On the other hand, the relentless fiscal pressures facing the government are beginning to take their toll, as evidenced by uncertainty surrounding ongoing science missions, plans to defer or scrap development of other projects, and NASA’s call for industry’s help to fund a laser communications experiment slated to fly as a hosted payload aboard a commercial satellite.

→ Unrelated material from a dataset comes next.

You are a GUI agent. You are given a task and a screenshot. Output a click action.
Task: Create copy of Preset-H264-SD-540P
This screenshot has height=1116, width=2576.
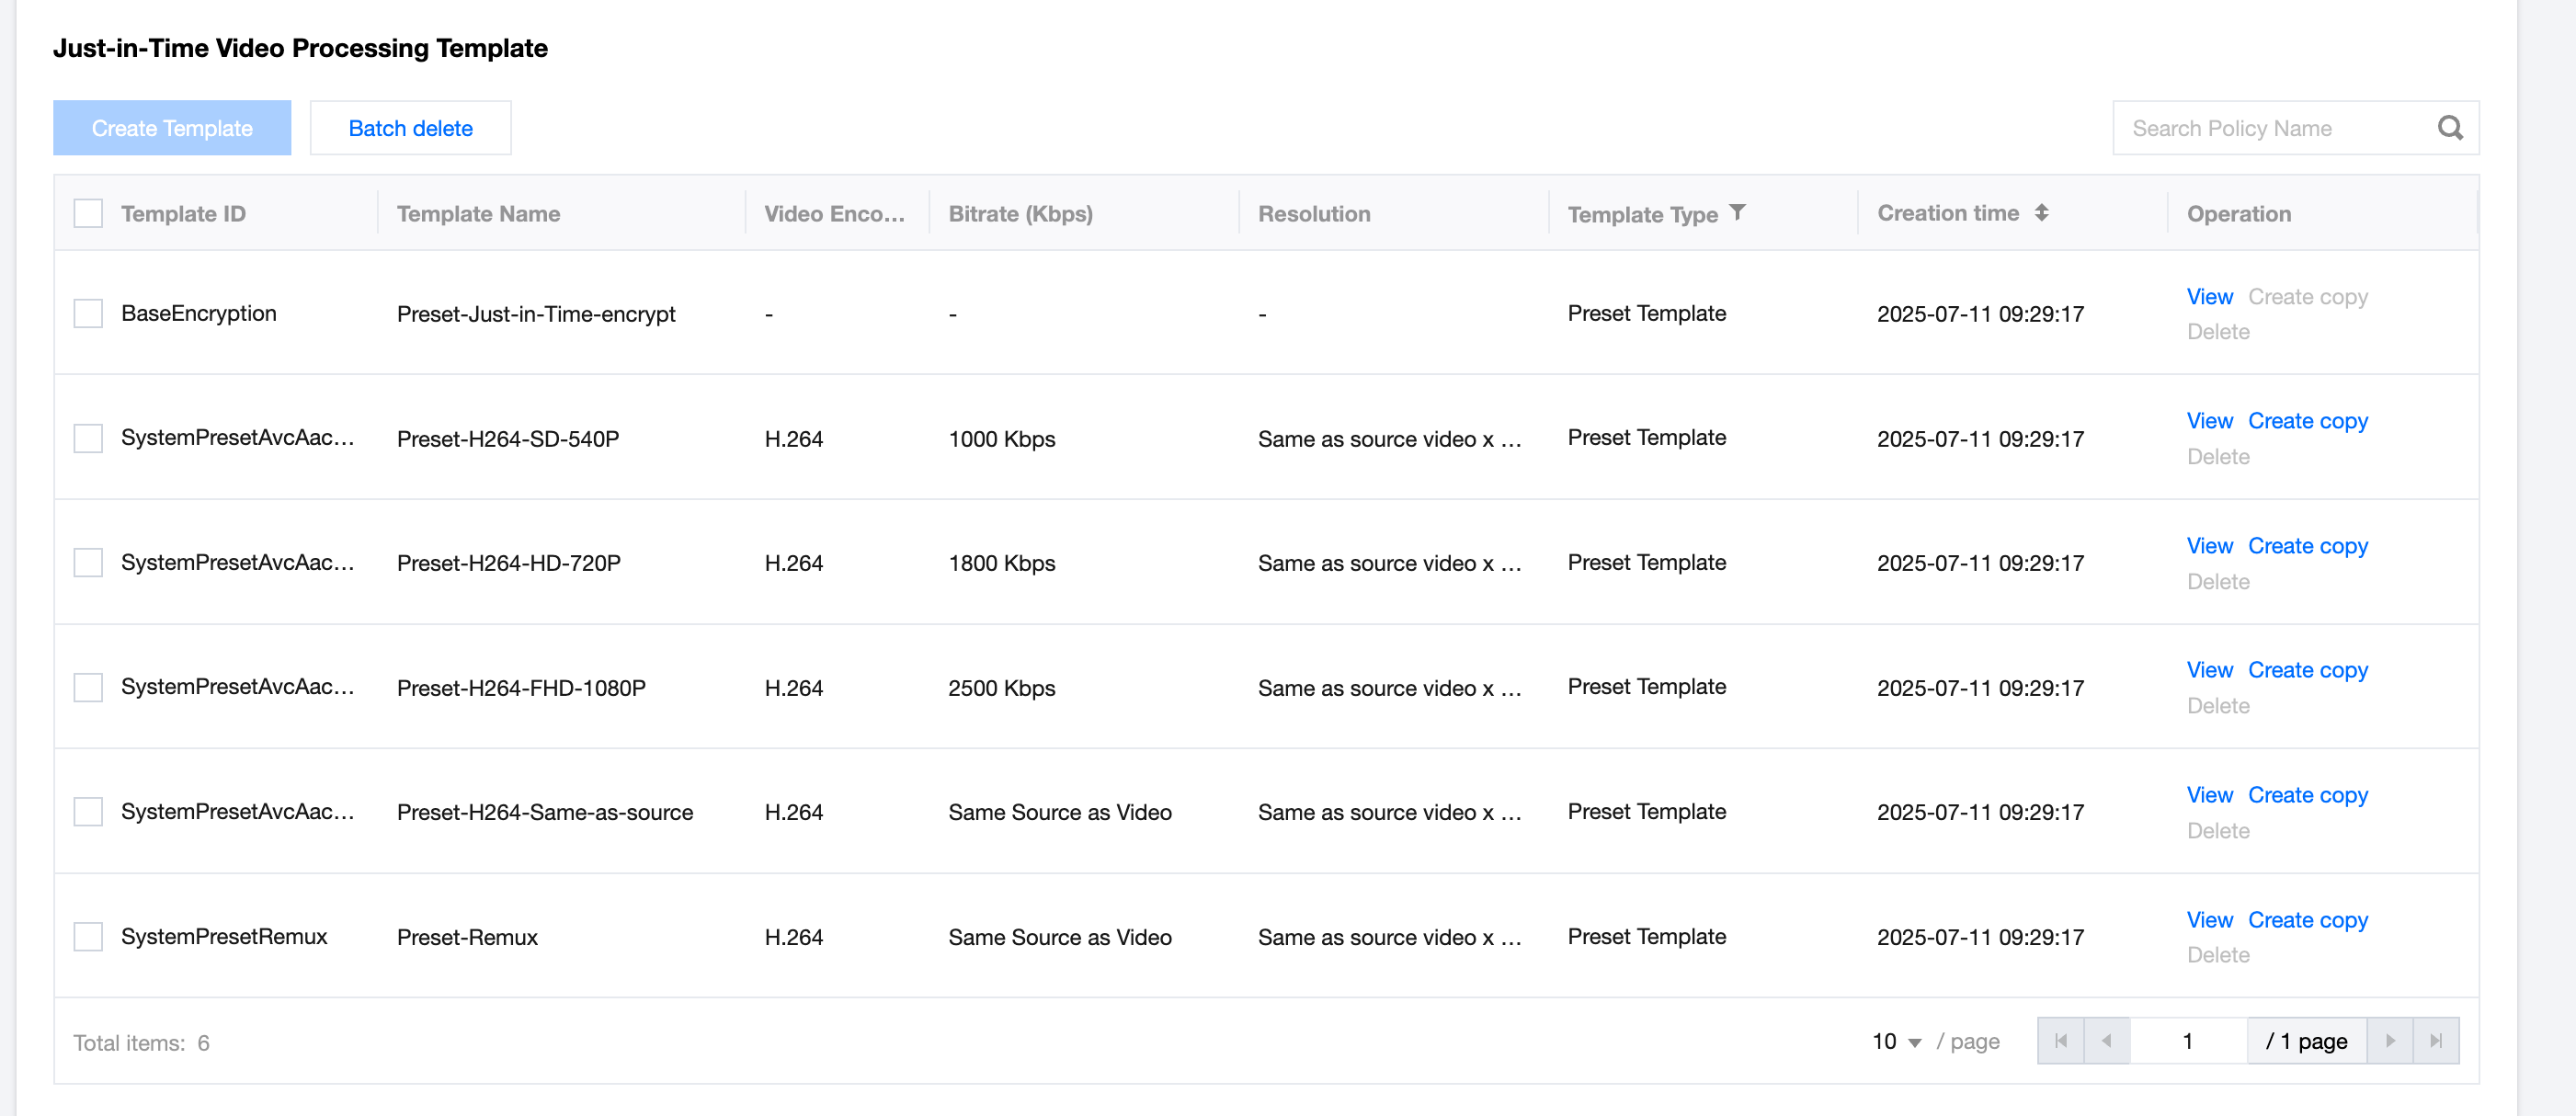pyautogui.click(x=2307, y=421)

As has been the case for the past few years, the budget highlights differences between the White House and Congress over priorities in NASA’s human spaceflight program that show no signs of resolution. The Obama administration continues to seek more funding for NASA’s commercial crew transportation initiative than Congress has proved willing to provide, and again is less generous than lawmakers would like toward the Orion deep-space capsule and Space Launch System heavy-lift rocket programs. In addition, the budget contains technology development funding related to NASA’s Asteroid Redirect Mission, which is getting little traction in Congress despite the fact that, as currently envisioned, it would utilize Orion and SLS, vehicles that otherwise have no place to go.

With a ceiling of $17.5 billion, roughly 1 percent less than NASA received in 2014, and with proposed increases in commercial spaceflight, exploration-related research and development, and space operations effectively offsetting decreases elsewhere, the budget inevitably forced some tough choices. Most notable of these is the decision to mothball the U.S.-German Stratospheric Observatory for Infrared Astronomy (SOFIA), which was built at a cost of $1 billion. Regardless of whether the observatory’s science return is worth its operating cost — NASA was a little late in judging that it wasn’t — the cancellation raises new questions about the U.S. space agency’s reliability as a partner on international projects.  

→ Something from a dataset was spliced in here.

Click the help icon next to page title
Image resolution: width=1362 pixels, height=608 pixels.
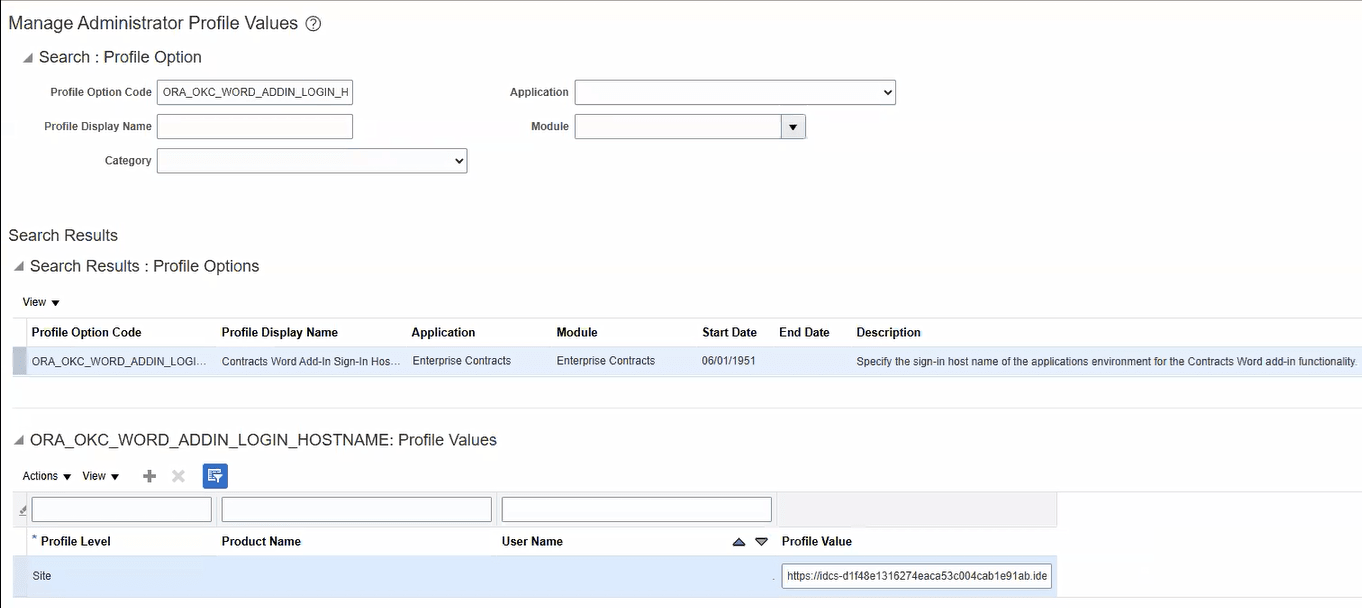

NASA says the roughly $68 million it will save annually by idling SOFIA will enable the agency to continue operating both the Cassini Saturn orbiter and the Mars Curiosity rover, which are flagship missions. But the picture is murkier for two long-running science missions: the small Mars Opportunity rover and the Lunar Reconnaissance Orbiter. NASA said these programs are under review and included the funding required for their continuation in the space agency’s roughly $900 million share of what can best be described as a supplemental funding request that was set apart from the primary fiscal blueprint for 2015.  

Other indications of extreme budgetary pressure include NASA’s decisions to cancel plans to order an additional commercial cargo mission to the international space station, shelve development of the station-bound Orbiting Carbon Observatory 3 instrument and indefinitely defer a solar sail technology demonstration. 

Meanwhile, NASA is appealing for industry’s help to fund a laser communications technology demonstration that was supposed to fly on an unidentified communications satellite around 2017. Although NASA blamed the shortfall facing the Laser Communications Relay Demonstration on a 2014 Space Technology appropriation that was 30 percent lower than the agency sought, there’s little question that the overall budget situation is putting all but the highest-priority programs at risk.

There are bright spots in the request, notably in space science. NASA is once again setting its sights on Jupiter’s ice-covered moon Europa, seeking $15 million for preliminary work on a mission that agency officials hope to pull off for $1 billion or less. Additionally, the agency is requesting $14 million for work on the Wide Field Infrared Survey Telescope, an astronomy mission that would utilize hardware left over from a canceled National Reconnaissance Office program.

But it remains to be seen whether NASA, within the next five or so years, will be able to muster the hundreds of millions of dollars that eventually will be required annually to fully develop these missions. This will depend in part on the massive James Webb Space Telescope’s ability to stay within its latest budget and schedule, which is by no means a sure thing.

The larger question, which is not new, is whether the White House and Congress will ever reach a meeting of the minds on human spaceflight. This will require flexibility on both sides: NASA could, for example, abandon its ambition to have at least two commercial crew taxis at its disposal and rethink the far-fetched Asteroid Redirect Mission. Congress, meanwhile, could agree to put Orion and SLS on a development trajectory that aligns with an actual mission to a destination on which both sides can agree. 

Failing that, budget-driven cancellations and deferrals, even of healthy programs and promising technology activities, will be the rule at NASA, regardless of whether the government’s broader fiscal pressures ease somewhat. NASA has steered most of the pain to the margins in 2015, but its core activities look vulnerable in future years.